Foto: Eduardo Andrade

Os membros da CPI (Comissão Parlamentar de Inquérito) da Saúde fizeram uma diligência ao HGR (Hospital Geral de Roraima) na manhã desta quinta-feira (17). Esta é a quinta Unidade de Saúde, das 38 que serão inspecionadas. Enquanto os deputados caminhavam pelos blocos e enfermarias ouvindo os pacientes e servidores, a população aproveitou para denunciar a demora no atendimento e a falta de materiais para cirurgias.

Para o presidente da comissão, deputado Coronel Chagas (PRTB), este momento é importante para entender como os serviços analisados nos processos de licitação estão sendo levados aos roraimenses. “Estamos verificando como está o atendimento no dia a dia. Não queremos nos ater apenas aos contratos, queremos saber o que o cidadão está passando.”
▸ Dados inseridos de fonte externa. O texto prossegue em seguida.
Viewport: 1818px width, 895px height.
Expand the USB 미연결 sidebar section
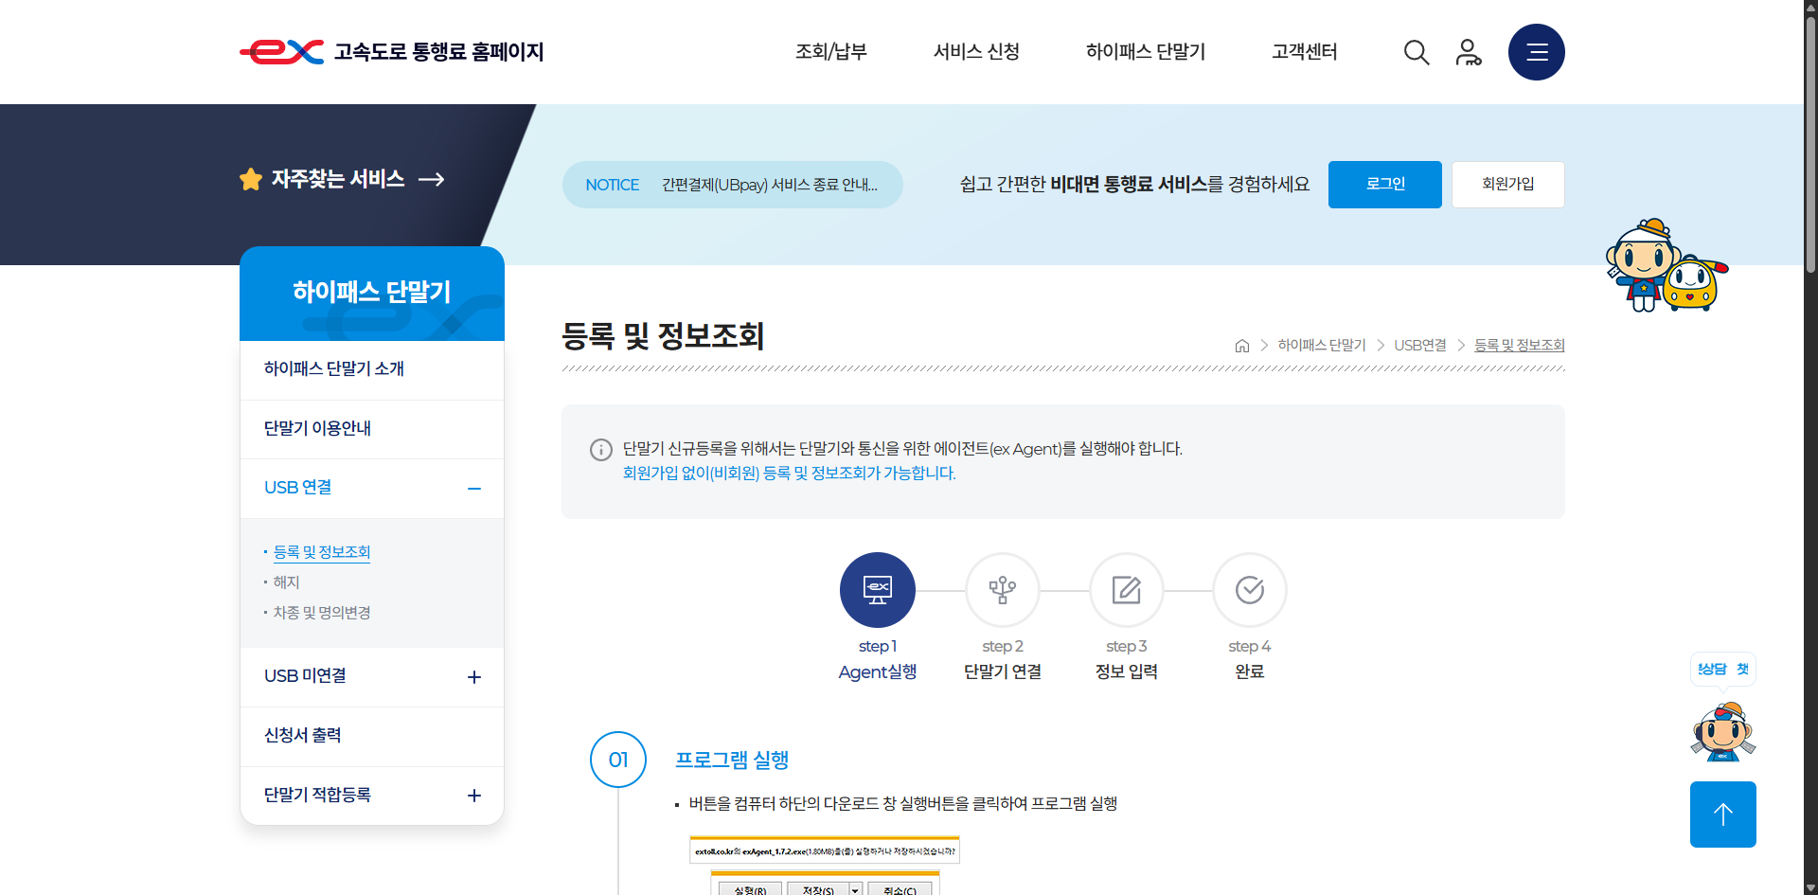pyautogui.click(x=473, y=676)
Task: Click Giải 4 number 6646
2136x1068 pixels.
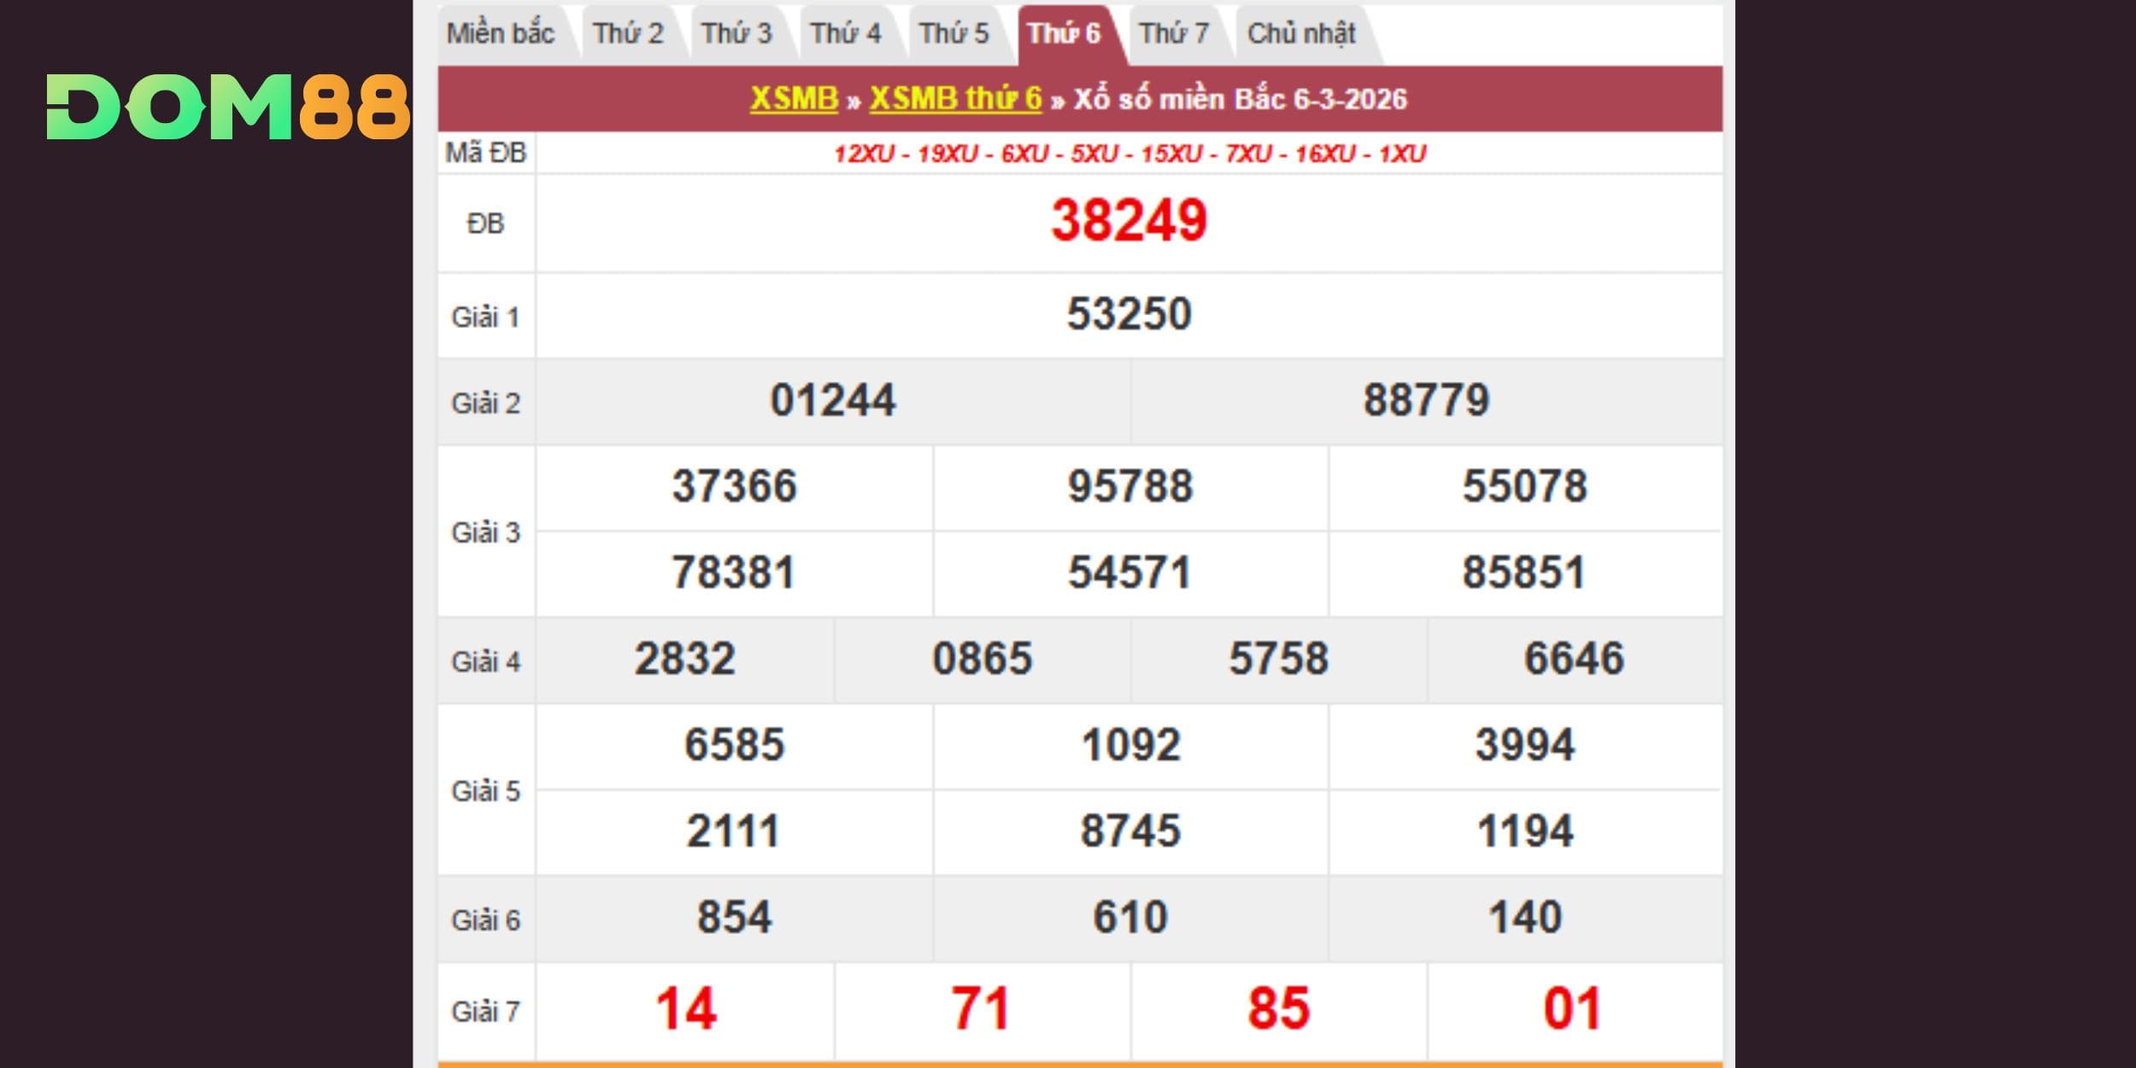Action: [1574, 660]

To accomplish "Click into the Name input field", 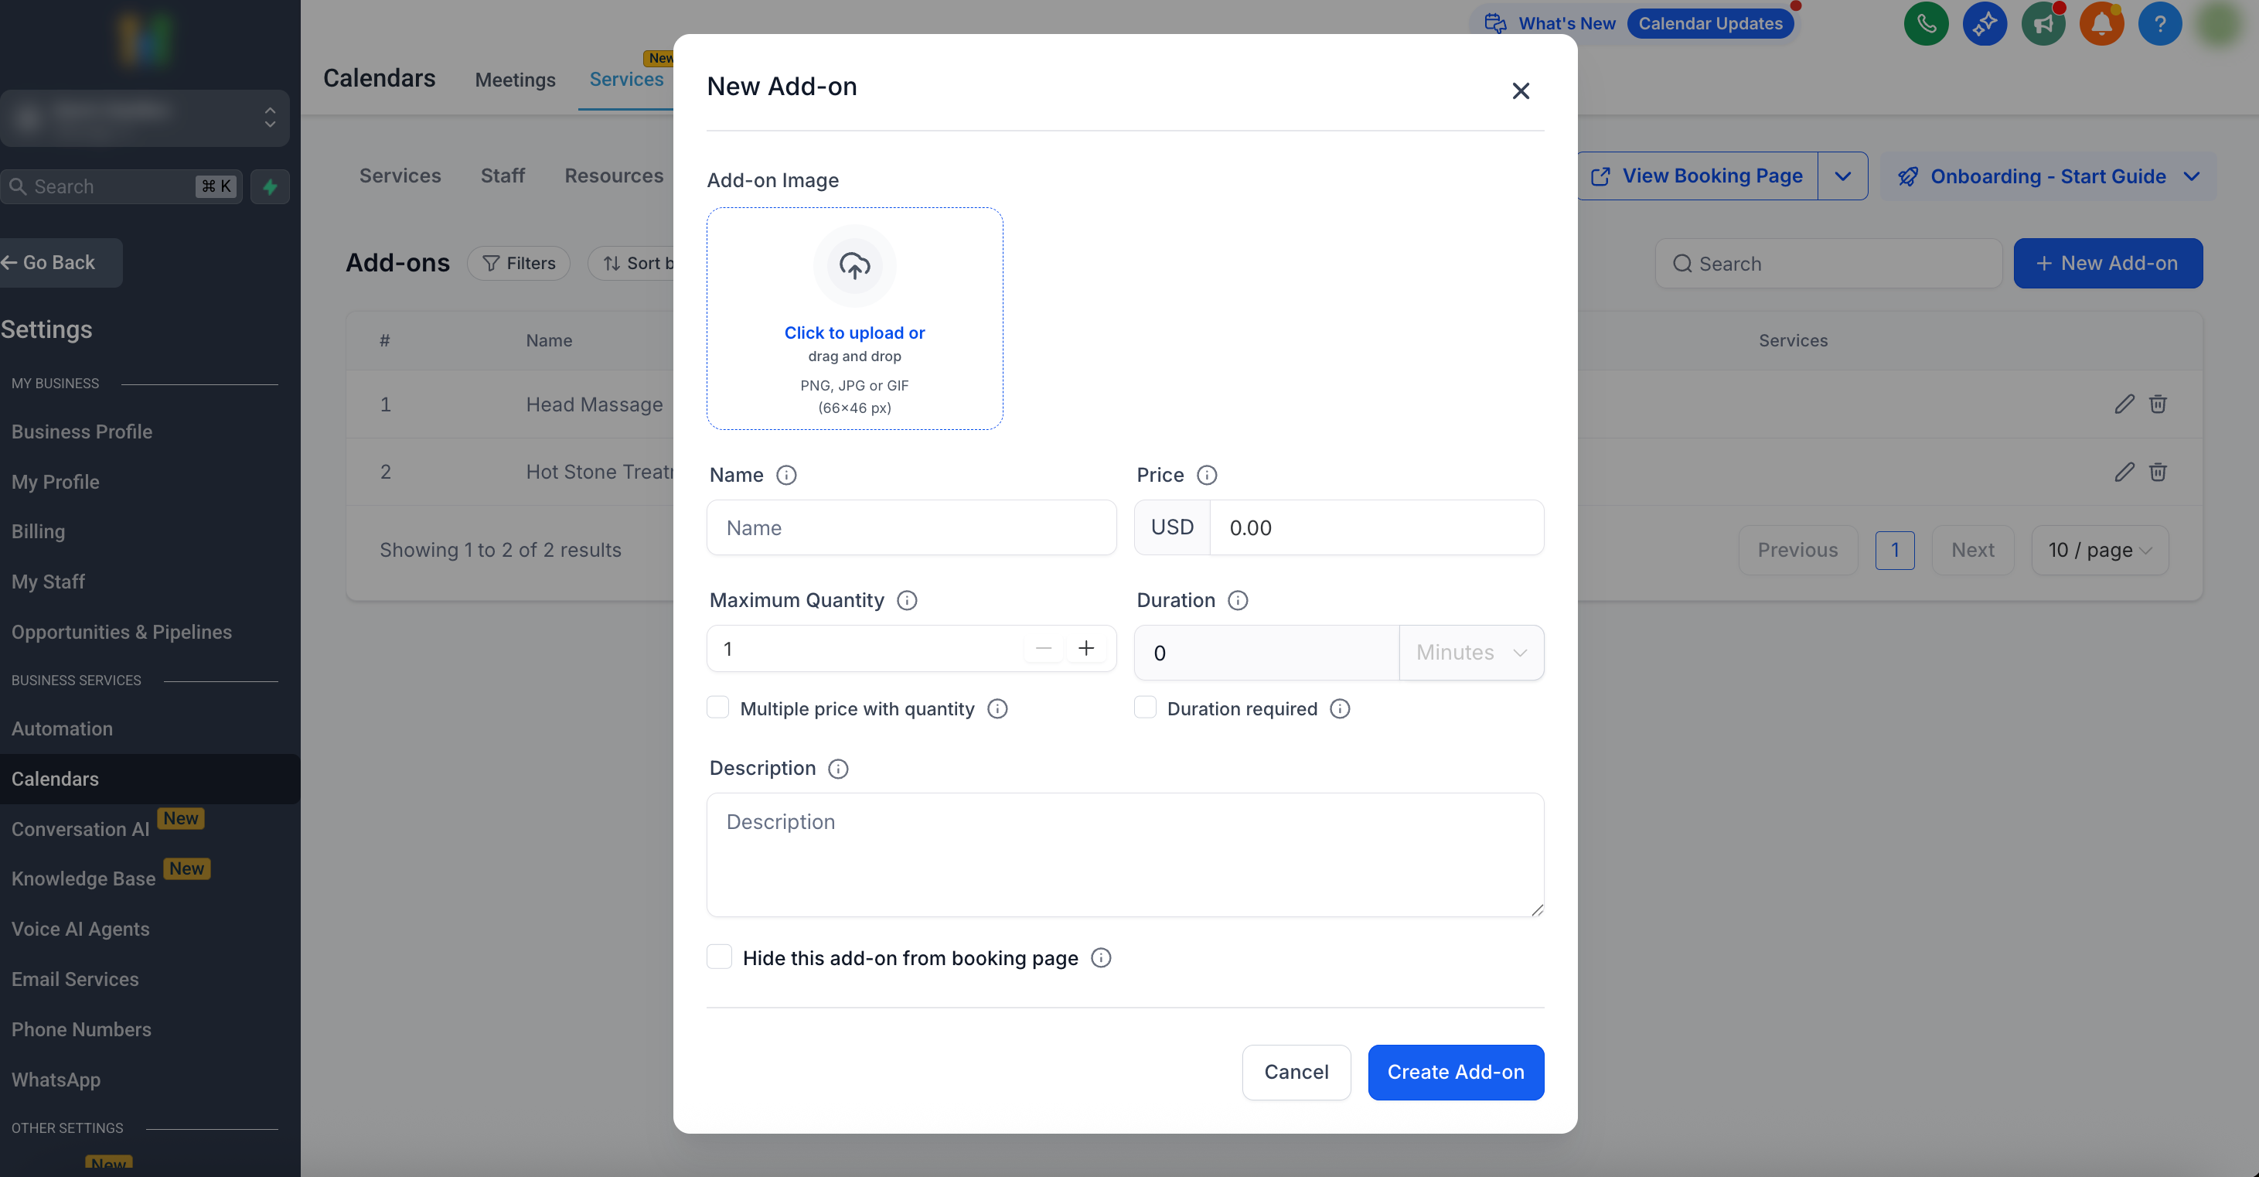I will [x=910, y=528].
Na ocasião, os parlamentares averiguaram na unidade a questão da alimentação, estoque de medicamentos nas farmácias, materiais e escalas de trabalho. O relator, deputado Jorge Everton (MDB), explicou que durante a visita também foram constatados pontos positivos. “Entramos no refeitório, vimos que alimentação está em boa qualidade, eu experimentei e o sabor é bom. Comparado à visita que fiz no ano passado a situação evoluiu bastante aqui”.

A grande demanda de pacientes vítimas de acidentes com motocicletas foi apontada pelo deputado Coronel Chagas. “Temos diariamente mais de 300 pessoas que tem que passar pelo setor de gesso para colocar gesso nas pernas, nos braços”.

O pintor André Chaves é um dos pacientes que aguarda cirurgia por conta de acidentes de trânsito. Ele relatou aos parlamentares que deu entrada no dia 14 deste mês, ficou no corredor e não recebeu atenção médica.  “Eu preciso trabalhar para sustentar a minha família, pagar minhas contas, e desse jeito aqui como é que eu vou pagar? Eu tenho 31 anos, no dia que eu preciso de um hospital eu não tenho esse serviço”, lamentou.

O presidente da CPI pontuou que o desabastecimento é resultado de um impasse jurídico entre empresas que participam das licitações. “Saímos daqui cientes da realidade que vive o HGR e sabedores do grande problema que é a falta de materiais para cirurgias. O Estado conseguindo adquirir os materiais e acabando com esse entrave jurídico que as empresas criaram, com essa disputa para quem vai fornecer o material, será possível dar celeridade a essas cirurgias”, finalizou Coronel Chagas.

Também estiveram presentes os membros da comissão deputados, Renato Silva (Republicanos) e Soldado Sampaio (PCdoB). As diligências seguem até que todas as 38 unidades previstas no cronograma sejam visitadas na capital e no interior.